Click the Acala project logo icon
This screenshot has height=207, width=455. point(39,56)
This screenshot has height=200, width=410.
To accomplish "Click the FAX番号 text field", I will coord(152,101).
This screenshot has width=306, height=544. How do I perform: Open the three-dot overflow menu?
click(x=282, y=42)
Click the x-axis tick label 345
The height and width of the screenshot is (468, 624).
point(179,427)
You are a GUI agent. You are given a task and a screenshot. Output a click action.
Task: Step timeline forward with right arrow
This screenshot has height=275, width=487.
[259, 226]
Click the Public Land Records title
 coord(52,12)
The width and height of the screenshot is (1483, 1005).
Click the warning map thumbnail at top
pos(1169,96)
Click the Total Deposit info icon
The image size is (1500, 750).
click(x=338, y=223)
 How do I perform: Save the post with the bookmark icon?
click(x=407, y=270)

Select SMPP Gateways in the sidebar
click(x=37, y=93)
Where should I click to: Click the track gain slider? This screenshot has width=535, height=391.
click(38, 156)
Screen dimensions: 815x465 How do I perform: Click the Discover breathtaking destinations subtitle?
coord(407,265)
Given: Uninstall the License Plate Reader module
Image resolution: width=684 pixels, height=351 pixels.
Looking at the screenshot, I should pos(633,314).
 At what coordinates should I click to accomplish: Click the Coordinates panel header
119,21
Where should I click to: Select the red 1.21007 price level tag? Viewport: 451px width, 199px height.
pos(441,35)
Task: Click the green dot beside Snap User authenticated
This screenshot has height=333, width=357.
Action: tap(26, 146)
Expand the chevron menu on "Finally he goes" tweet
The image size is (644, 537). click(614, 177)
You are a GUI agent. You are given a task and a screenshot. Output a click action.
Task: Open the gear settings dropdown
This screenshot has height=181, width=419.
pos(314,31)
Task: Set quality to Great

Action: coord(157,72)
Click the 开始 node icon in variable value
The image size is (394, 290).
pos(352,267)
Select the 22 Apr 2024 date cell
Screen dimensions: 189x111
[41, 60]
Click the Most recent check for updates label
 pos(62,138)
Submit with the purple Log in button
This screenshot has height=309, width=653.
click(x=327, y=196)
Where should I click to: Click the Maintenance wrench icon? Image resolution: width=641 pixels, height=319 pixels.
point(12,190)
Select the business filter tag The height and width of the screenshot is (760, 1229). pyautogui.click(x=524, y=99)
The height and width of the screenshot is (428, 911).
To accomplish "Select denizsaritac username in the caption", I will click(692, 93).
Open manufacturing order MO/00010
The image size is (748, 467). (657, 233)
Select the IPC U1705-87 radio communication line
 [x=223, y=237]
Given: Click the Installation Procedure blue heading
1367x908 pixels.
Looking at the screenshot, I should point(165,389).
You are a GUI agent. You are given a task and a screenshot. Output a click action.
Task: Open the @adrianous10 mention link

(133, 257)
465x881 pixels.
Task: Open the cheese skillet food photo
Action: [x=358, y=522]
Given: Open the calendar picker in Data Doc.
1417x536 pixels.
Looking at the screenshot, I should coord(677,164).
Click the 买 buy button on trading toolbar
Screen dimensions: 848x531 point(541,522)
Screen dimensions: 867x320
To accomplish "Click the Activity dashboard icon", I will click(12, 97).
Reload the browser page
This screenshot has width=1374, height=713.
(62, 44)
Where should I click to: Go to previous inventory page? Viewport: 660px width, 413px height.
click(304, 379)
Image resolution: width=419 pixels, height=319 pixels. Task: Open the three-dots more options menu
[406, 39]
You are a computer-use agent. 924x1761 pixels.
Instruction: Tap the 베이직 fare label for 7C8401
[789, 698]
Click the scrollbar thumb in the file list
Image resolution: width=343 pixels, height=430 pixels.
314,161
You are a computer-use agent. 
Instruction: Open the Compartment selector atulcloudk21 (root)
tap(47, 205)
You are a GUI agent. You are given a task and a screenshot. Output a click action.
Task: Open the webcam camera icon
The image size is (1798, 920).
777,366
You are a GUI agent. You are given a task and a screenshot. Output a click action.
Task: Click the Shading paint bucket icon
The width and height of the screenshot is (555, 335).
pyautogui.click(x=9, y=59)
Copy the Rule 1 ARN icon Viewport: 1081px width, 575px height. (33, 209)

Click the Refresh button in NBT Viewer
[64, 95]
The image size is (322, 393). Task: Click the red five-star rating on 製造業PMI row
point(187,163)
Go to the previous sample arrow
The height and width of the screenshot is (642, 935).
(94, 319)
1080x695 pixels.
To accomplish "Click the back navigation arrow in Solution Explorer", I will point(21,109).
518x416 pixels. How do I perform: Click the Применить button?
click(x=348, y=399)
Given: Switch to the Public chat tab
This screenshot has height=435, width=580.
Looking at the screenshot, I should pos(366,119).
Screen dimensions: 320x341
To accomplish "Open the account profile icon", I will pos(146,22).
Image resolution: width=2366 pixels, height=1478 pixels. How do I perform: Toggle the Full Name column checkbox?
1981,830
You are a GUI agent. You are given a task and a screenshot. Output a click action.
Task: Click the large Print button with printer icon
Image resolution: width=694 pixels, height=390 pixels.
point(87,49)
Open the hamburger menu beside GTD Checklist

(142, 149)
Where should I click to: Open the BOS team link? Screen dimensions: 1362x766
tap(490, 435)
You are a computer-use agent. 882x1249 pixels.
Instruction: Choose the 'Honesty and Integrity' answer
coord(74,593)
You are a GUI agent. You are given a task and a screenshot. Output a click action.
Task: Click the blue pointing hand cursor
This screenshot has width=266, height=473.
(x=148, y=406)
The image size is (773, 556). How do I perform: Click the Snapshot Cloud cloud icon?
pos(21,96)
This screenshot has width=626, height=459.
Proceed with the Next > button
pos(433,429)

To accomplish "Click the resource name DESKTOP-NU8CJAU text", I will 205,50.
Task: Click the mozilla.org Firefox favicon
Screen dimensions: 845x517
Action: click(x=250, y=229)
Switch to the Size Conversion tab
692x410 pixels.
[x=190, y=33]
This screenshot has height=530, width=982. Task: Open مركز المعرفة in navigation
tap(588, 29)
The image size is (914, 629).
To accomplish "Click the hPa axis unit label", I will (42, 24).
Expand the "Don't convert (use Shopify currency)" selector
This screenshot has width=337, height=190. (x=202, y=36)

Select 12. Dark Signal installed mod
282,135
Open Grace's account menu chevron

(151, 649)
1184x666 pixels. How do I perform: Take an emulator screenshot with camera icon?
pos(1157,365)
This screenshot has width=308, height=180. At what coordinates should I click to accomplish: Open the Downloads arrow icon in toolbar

-*-*-

» What is being asked
From the data above, copy out every line with the string "text" in it.

» Output for this task
To accomplish "Click the FAX番号 text field", I will coord(152,101).
To accomplish "Click the resource name DESKTOP-NU8CJAU text", I will 205,50.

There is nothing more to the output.